I have a question and hope that you can help me.
I need to count objects in a bakery production line. Unfortunately this is not ideal for image processing. The machine has to be accessible, people cast shadows walking by and working at the machine. The lighting can vary slightly depending on which ceiling light is on and also depending on the daylight.
But there is fairly good contrast between the objects and the transportation belt.
Usually the image looks similar to this:
This is part of a retrofit for a production line. People need to work exactly where the camera is. What you see are about 1 cm wide lines of dough. Sometimes they tear apart and clutter the machine after some minutes. And this is the crucial place, here you the cluttering happens, it is where people fix is and the only place where you can see the dough before it enters the oven.
The center of the image is brighter, especially the right quarter is usually darker, can be even more that it is in the image.
So far my approach is
- Gaussian Blur
- Thresholding
- Morphological Opening (
several times, stupid, idempotent) - Find Contours
I could not find a threshold manually that is robost and Otsu's threshold is also not fixing the problem. The threshold is always messing up the right quarter. The other part of the image works like a charm.
Installing an additional light might fix the problem, but that is not likely to happen anytime soon. I tried to brighten up the right side with a flashlight and it works like a charm then. :)
I also tried "normal" Histogram Equalization and CLAHE, but without success.
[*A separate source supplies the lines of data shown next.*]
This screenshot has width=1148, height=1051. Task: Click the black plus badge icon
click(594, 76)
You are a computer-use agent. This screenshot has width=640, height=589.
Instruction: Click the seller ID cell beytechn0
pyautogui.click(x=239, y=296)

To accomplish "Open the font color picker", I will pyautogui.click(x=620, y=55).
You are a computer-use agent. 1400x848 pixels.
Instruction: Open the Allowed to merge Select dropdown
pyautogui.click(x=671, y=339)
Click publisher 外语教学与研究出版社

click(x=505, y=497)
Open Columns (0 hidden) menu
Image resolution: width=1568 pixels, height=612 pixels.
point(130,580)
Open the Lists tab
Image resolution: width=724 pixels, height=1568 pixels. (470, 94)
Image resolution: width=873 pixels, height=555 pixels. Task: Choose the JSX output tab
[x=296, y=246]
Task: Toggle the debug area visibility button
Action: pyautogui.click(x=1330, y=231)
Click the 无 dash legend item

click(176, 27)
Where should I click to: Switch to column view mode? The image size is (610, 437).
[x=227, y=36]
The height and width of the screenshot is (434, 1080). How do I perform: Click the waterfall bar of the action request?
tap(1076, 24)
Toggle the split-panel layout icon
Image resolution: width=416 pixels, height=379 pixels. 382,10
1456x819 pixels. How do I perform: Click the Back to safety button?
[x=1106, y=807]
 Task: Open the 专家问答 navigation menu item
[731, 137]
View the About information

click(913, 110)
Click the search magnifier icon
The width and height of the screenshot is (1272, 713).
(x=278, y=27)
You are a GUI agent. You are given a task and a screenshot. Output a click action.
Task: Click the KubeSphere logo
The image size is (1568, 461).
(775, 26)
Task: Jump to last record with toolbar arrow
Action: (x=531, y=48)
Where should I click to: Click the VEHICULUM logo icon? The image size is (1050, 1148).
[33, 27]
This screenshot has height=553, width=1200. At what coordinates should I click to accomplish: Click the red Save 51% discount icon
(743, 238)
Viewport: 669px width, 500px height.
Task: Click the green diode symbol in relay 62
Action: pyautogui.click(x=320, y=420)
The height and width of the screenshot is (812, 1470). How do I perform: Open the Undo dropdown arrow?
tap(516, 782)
Also the suggestions from Automatic contrast and brightness adjustment of a color photo of a sheet of paper with OpenCV, also no improvement.
So, the task looks rather simple to me, but I am out of luck and there is probably a simple solution that I am missing.
Ideas?
Edit:
remove gradient of a image without a comparison image describes the bandpass / lowpass filtering as mentioned in the comments (big median blur or big gaussian blur).